After separation of proteins by gel electrophoresis, the proteins can be fixed and visualized by different staining procedures. The Coomassie Brilliant blue-staining procedure is a fast and very easy method that is commonly used to detect proteins. Coomassie Brilliant blue is the name of two similar triphenylmethane dyes that were developed for use in the textile industry but are now commonly used for staining proteins in analytical biochemistry. Coomassie brilliant blue G- 250 differs from Coomassie Brilliant blue R-250 by the addition of two methyl groups. The name "Coomassie " is a registered trademark of Imperial Chemical Industries.

The Material
  • Fixation solution
  • Staining solution
  • De-staining solution
The Procedure
  1. For staining, place the gel in a plastic container and cover the gel with fixation solution. Shake the gel for 10 min at room temperature. You can also stain the membrane after doing a Western Blot with this technique.
  2. Remove the fixation solution and cover the gel with staining solution. Incubate the gel for 10 – 20 min at room temperature on a shaker.
  3. Remove the staining solution (it can be re-used). De-stain the gel over night with 10 % acetic acid under rigorous shaking at room temperature. Adding a paper towel to the solution speeds up the de-staining process. Boiling the gel in a microwave speeds up de- staining.

Silver staining

Silver staining is a very sensitive method for staining polyacrylamide gels (sensitivity 5 - 30 ng/protein band). It is widely use to check the purity of protein extracts and to identify protein-protein interactions. During staining, silver ions build up complexes with glutamate, aspartate and cysteine amino acid residues of the proteins and thereby get reduced to metallic silver. Thus, the intensity of the silver staining depends on the amino acid sequence of the different proteins and can vary considerably. Moreover, in contrast to Coomassie staining, silver staining is not appropriate for protein quantification (Winkler et al. 2007).

The Material
  • FA-Fixation solution
  • Developer
  • Impregnator
  • Thiosulfate solution
  • Stop solution
  • Ethanol (50%)
The Procedure

The protein bands are stained according to method of Nesterenko et al. (1994). For that purpose, the polyacrylamide gels were incubated on a shaker with the following reagents and in the stated order.

Step Solution Time
Fixing Fixation solution 1–24 h
Washing EtOH (50%) 20 min, 3 times
Reduction Thiosulfate solution 1.5 min
Washing deion. H2O 20 s, 3 times
Staining Impregnator 15–25 min
Washing deion. H2O 20 s, 3 times
Development Developer until sufficient staining
Washing deion. H2O 20 s, 2 times
Stop Stop solution 5 min

Determination of β-galactosidase activity

The “ß-Gal” assay is a very common method to determine the activity of a promoter in vivo (Miller, 1972). To monitor the promoter activity, the promoter of interest has to be fused to the lacZ gene by a simple cloning step. In the next step, the so-called promoter- reporter gene fusion has to be introduced into the chromosome of the B. subtilis strain of interest. Transcription from an active promoter results in the synthesis of the β-galactosidase that hydrolyses lactose or chromogenic substrates such as o-nitrophenyl-b-D-galactopyranoside (ONPG). Hydrolysis of ONPG results in the formation of o-nitrophenol, which absorps light with a wavelength of 420 nm. The amount of o-nitrophenol that is formed within a certain time is directly proportional to the activity of a promoter. Each condition should be independently measured at least two times.

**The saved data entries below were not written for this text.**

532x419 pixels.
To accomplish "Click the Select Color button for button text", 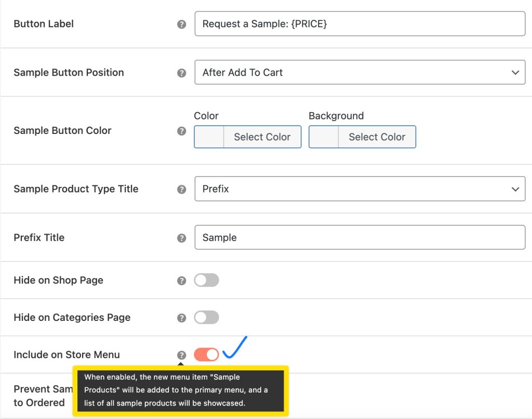I will 263,137.
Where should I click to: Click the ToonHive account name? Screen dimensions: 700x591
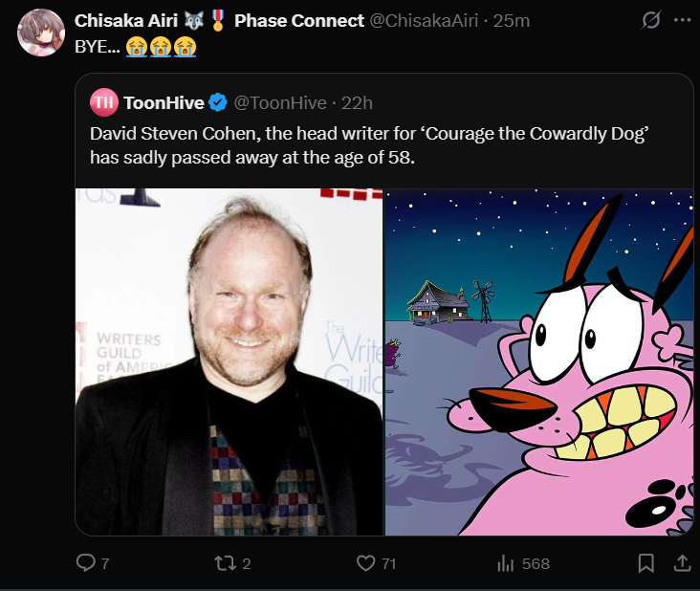click(164, 102)
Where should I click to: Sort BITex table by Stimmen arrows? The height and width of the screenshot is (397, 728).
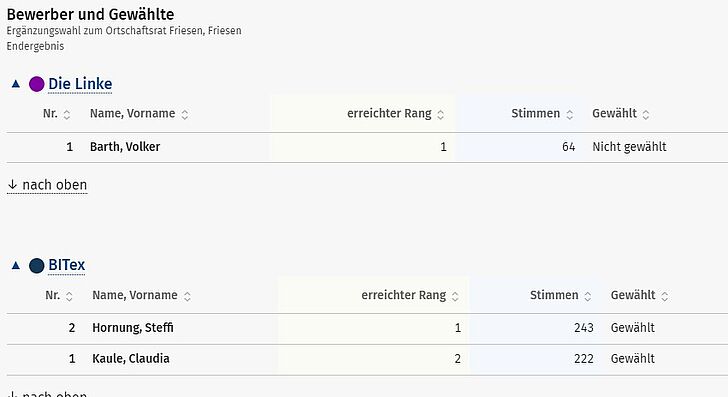(588, 296)
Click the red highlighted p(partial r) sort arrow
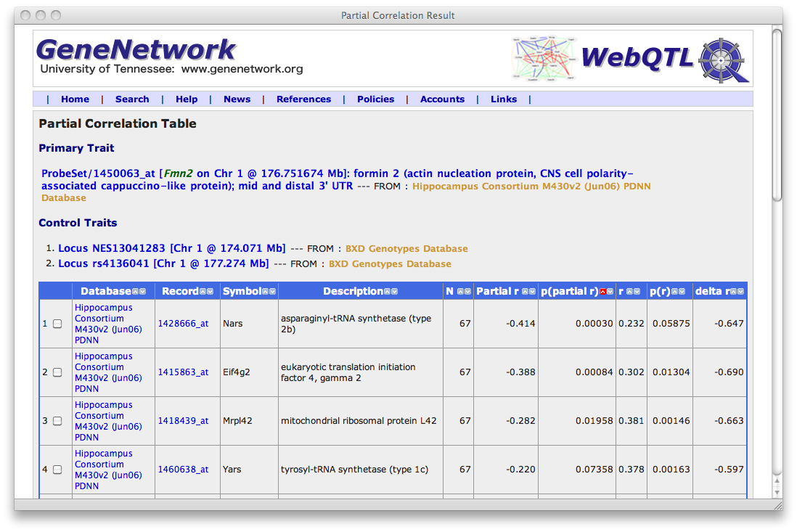Viewport: 797px width, 532px height. click(602, 292)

Determination of β-galactosidase activity in crude extracts from B. subtilis

The Material
  • LD-Mix (Lysozyme / DNase I)
  • Z buffer
  • ONPG
  • PNPX
  • 1 M Na2CO3 solution
  • β-Mercaptoethanol
The Procedure
  1. Propagate a single colony over a whole SP agar plate and incubate the plate over the day at 37°C. You could also propagate a single colony on an SP agar plate in the evening and use the plate at the evening next day to inoculate a pre-culture.
  2. Take a single colony of the B. subtilis strain of interest and inoculate 2 - 5 ml C minimal medium supplemented with appropriate antibiotics and effectors (carbon and nitrogen sources). Incubate the pre-cultures over night at 28°C with agitation (220 rpm).
  3. Inoculate 10 ml C minimal medium (plus effectors, carbon and nitrogen sources) supplemented in a 100 ml shake flask to an OD600 of about 0.1 and grow the cultures to an OD600 of 0.5 - 0.8 (3 – 5 h) at the desired temperature (usually at 37°C for B. subtilis).
  4. Collect the cells from 1.5 - 2.0 ml of the cultures by centrifugation for 5 min at 13,000 rpm and 4°C. Discard the supernatants and store the cell pellets for further treatment at -20°C.
  5. Re-suspend the cells in 400 ml Z buffer (with β-ME and 20 ml LD-Mix in 4 ml Z buffer). Incubate the suspension for 10 min at 37°C to lyse the cells. Keep a minimum of 20 ml Z buffer/LD-Mix for the Bradford assay.
  6. Remove cell debris from the soluble fraction by centrifugation for 2 min at 13,000 rpm and 4°C. Transfer the supernatants into new Eppendorf reaction tubes.
  7. Add 100 ml of the cell free crude extract to 700 ml Z buffer (with β-Me) and pre-incubate the mixture for 5 min at 28°C. 800 ml Z buffer (with β-ME) will serve as the reference.
  8. Start the enzymatic reaction by the addition of 200 ml ONPG to the reaction tubes and note the time.
  9. As soon as the reaction mixture turns yellow, stop the reaction by adding 500 ml Na2CO3 and note the time. Now it is time to measure the absorption of the sample at a wavelength of l = 420 nm. The “reference sample” will serve as the reference!
  10. The specific β-galactosidase activity in Miller Units/mg protein (MU/mg) can be calculated using the formula below:
    A420: absorption of o-Nitrophenol, Dt: time difference between start and stop of the enzymatic reaction in min, V: volume of crude extract used for the reaction (usually 0.1 ml, see step 3), A595 ∙ 1.7: absorption at l = 595 nm obtained by the Bradford assay.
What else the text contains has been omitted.